Claudio Mascaro

Notas

Prometa o que a sua operação aguenta

Minha opinião: a promessa de atendimento humano é feita por default, sem ninguém checar se existe quem a cumpra — e ela custa mais caro do que não prometer nada.

A promessa de atendimento humano entra nos produtos por default. Vem no template, vem na expectativa do mercado, vem da sensação de que oferecer uma pessoa é sempre mais generoso que não oferecer. Quase nunca vem acompanhada da pergunta sobre quem vai atender.

Minha opinião é que essa promessa não cumprida custa mais do que a ausência dela. Um visitante que não vê botão de falar com alguém procura outro caminho — lê mais, agenda, escreve, desiste rápido. Um visitante que vê o botão, aperta e espera fica parado numa expectativa que eu criei. Eu troquei a autonomia dele por uma fila que não existe.

A evidência de que isso é estrutural, e não desleixo pessoal, está em quanto empresa com equipe erra o mesmo alvo.

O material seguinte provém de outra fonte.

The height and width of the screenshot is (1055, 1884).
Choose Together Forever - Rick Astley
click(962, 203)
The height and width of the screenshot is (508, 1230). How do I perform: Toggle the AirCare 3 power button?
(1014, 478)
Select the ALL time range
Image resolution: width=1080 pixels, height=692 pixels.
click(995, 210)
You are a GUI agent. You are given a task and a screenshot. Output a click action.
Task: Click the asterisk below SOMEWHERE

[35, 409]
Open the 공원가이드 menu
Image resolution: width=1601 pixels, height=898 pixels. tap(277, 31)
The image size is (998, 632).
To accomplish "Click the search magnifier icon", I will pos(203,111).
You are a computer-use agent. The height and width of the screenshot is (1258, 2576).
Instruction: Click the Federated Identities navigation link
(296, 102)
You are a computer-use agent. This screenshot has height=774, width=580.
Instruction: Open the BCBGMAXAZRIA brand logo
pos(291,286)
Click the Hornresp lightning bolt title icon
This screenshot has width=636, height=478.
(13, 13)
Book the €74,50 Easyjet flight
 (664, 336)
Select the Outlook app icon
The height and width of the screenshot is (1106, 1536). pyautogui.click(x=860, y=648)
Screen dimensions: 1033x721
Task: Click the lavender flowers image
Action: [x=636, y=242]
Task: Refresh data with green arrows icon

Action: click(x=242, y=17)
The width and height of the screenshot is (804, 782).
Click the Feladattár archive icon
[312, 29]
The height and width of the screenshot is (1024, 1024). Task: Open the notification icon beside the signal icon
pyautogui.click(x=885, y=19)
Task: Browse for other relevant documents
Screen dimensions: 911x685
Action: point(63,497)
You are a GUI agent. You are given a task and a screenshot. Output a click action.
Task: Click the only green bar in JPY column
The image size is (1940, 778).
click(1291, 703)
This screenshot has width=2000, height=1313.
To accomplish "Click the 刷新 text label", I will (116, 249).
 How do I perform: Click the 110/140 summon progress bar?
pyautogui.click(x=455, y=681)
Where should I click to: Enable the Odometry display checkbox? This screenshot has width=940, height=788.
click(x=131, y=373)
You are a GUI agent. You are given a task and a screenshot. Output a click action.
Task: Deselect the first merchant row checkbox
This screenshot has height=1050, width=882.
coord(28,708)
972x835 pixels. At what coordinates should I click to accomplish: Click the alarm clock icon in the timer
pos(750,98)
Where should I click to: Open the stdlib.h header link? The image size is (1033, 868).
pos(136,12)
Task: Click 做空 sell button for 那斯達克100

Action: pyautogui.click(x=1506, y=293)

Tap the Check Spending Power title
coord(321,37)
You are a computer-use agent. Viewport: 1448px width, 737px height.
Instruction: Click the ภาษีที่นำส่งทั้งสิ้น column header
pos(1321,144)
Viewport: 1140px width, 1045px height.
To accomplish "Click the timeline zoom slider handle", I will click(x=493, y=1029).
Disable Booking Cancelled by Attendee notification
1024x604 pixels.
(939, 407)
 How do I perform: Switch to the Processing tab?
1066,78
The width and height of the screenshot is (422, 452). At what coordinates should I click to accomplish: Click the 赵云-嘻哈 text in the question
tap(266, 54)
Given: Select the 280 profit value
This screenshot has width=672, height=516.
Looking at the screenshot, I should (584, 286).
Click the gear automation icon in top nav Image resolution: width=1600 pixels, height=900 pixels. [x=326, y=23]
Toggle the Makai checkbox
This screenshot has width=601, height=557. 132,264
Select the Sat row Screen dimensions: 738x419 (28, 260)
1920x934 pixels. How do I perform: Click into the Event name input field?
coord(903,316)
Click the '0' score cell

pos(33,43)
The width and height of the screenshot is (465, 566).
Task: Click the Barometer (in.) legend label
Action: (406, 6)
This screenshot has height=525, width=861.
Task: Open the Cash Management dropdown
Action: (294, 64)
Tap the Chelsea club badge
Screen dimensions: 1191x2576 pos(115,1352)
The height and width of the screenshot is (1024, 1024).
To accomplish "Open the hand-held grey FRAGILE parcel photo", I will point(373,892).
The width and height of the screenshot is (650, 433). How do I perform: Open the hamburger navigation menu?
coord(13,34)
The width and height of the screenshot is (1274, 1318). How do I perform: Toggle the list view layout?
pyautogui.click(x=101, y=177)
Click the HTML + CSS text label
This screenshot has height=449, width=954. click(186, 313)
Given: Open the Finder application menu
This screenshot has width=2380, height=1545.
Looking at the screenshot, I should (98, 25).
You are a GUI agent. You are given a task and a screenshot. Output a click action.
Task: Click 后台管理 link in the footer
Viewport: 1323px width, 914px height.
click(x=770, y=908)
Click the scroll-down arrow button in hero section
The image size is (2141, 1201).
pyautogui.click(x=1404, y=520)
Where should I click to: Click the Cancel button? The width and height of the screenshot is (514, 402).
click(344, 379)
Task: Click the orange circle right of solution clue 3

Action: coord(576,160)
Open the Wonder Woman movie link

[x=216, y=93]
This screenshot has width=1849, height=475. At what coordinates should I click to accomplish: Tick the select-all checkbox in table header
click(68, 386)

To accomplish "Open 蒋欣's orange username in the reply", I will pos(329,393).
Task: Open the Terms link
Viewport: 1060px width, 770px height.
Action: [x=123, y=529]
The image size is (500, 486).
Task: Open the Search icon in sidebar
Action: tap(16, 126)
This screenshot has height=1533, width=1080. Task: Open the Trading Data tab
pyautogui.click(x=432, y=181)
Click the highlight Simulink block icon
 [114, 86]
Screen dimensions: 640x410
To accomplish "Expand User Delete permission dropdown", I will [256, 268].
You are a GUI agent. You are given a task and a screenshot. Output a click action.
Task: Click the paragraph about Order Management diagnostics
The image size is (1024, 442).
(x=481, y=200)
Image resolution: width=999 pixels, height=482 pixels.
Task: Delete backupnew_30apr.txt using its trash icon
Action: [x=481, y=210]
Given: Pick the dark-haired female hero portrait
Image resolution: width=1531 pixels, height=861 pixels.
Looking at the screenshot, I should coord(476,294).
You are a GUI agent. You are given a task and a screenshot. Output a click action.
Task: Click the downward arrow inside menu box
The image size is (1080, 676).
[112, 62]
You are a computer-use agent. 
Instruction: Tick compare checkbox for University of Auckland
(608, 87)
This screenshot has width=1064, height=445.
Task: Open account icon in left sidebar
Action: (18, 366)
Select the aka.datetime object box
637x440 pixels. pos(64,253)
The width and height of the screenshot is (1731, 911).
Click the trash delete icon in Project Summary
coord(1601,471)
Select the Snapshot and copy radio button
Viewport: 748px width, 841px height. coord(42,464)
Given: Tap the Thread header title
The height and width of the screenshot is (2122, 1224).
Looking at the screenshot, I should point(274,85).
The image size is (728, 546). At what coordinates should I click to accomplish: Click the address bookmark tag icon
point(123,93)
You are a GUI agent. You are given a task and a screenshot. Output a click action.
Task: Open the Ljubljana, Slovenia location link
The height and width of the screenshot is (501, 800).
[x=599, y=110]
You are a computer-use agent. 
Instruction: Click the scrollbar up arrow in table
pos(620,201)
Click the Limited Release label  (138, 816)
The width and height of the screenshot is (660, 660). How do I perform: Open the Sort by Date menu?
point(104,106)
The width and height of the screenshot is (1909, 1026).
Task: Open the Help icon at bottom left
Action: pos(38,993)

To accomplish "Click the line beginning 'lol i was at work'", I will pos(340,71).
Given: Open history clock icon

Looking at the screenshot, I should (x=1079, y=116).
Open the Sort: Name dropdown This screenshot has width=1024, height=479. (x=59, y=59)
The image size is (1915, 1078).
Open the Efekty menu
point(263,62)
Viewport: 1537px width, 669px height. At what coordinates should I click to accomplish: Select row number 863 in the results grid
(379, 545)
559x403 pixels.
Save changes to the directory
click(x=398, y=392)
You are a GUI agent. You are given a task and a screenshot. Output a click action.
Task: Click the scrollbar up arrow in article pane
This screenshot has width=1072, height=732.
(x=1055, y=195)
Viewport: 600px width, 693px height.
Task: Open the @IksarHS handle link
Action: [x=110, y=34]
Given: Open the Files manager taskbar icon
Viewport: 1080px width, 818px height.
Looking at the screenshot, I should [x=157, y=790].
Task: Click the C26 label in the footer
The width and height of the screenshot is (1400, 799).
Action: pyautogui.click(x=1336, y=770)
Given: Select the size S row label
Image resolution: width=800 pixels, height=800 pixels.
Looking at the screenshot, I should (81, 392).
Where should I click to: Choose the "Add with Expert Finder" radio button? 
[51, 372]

Um levantamento sobre tempo de resposta a leads registra que "Nearly 1 in 5 companies didn't respond by email altogether". Se com time montado a promessa fura, ela não vai parar de furar porque eu me esforcei mais.

O que eu defendo é impopular e é honesto: desenhar a partir da capacidade. Se a minha capacidade é responder em algumas horas, a interface deveria prometer algumas horas — ou não prometer conversa, e oferecer o que se conclui sozinho: um agendamento, um caminho assíncrono, uma resposta automática que resolva o caso simples.

E aqui entra a parte que me interessa construir. Fallback, para mim, não é o plano B envergonhado; é o produto que eu consigo sustentar. Um conjunto de agentes que conduz a conversa até um desfecho possível não está substituindo o atendente que eu teria — está substituindo o silêncio que eu tenho.